Je mehr physische Datenträger man einbindet, um so mehr Optionen hat man, was die Anzahl der Spiegelungen angeht. Man kann natürlich auch logische Laufwerke einbinden und darauf spiegeln, aber das wäre ziemlich sinnlos.
Was man dabei verstehen muss: DrivePool verwendet ein virtuelles Dateisystem. Das Dateisystem der integrierten Datenträger wird nicht angerührt und man kann alle Dateien aus dem Pool, die physisch auf den jeweiligen Datenträgern gelandet sind, auch direkt von diesen lesen. Es ist natürlich nicht zu empfehlen, im gepoolten Part eines Datenträgers etwas zu ändern, weil das die Integrität des Pools angreift. Das wird zwar korrigiert, macht aber dem Pool unnötig Arbeit.
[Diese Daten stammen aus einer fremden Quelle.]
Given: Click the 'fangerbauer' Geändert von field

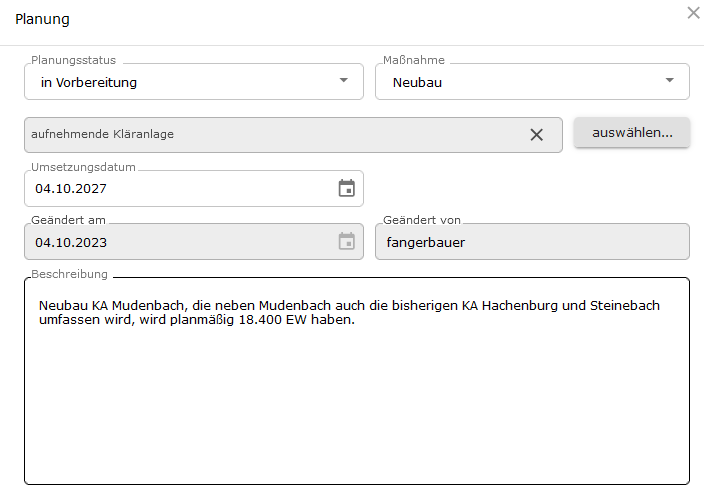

Man kann allerdings die Kapazität eines integrierten Datenträgers, die nicht tatsächlich vom Pool genutzt wird, weiterhin *direkt* nutzen. Einmal angenommen, ich hätte Disk1 und Disk2 (beide jeweils 4 TByte) integriert und der Pool nutzt davon je 1TByte, dann wären auf den Platten noch je 3 TByte außerhalb des Pools verfügbar. Alles, was man in den Pool speichert, verringert die Kapazität außerhalb des Pools, alles was man außerhalb des Pools auf gepoolte Platten speichert, verringert die Kapazität des Pools.
Organisatorisch ist das natürlich ein Traum, weil man wirklich jedes freie Byte nutzen kann, ohne sich über Festplatten- oder Ordnerstrukturen einzelner Datenträger Gedanken machen zu müssen, diese aber zu Wartungszwecken trotzdem zur Verfügung hat.